▶ [What the task asks]:
Starting from the line containing "The height and", give again every line through the end of the entries, word for word. Pictures stay out of the copy.

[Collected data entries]
[Start of section]
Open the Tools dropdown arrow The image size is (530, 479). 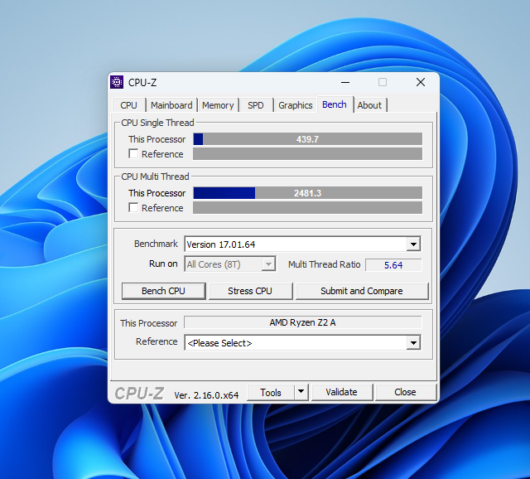click(x=301, y=392)
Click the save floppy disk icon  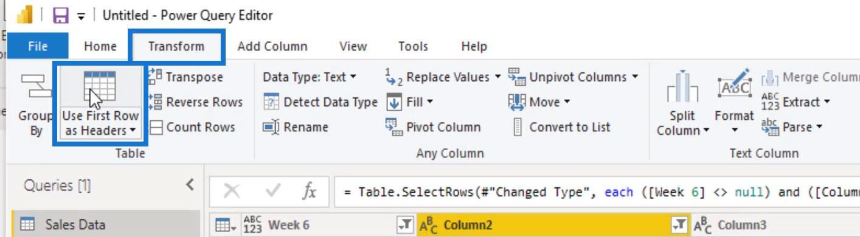[60, 15]
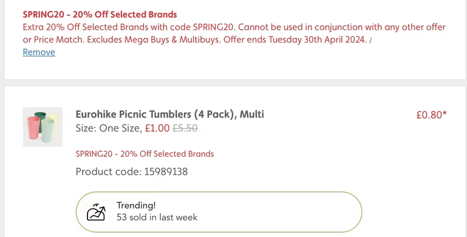Screen dimensions: 467x237
Task: Click SPRING20 offer label beneath product size
Action: pyautogui.click(x=145, y=154)
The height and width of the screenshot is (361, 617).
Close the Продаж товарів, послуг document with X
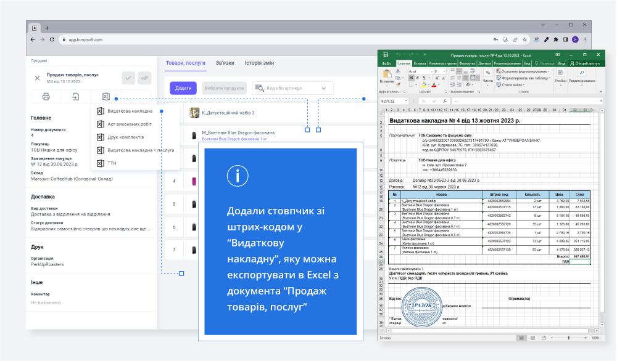[x=37, y=78]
[End of section]
▶ [Expected output]:
The height and width of the screenshot is (361, 617).
Close the Продаж товарів, послуг document with X
[x=37, y=78]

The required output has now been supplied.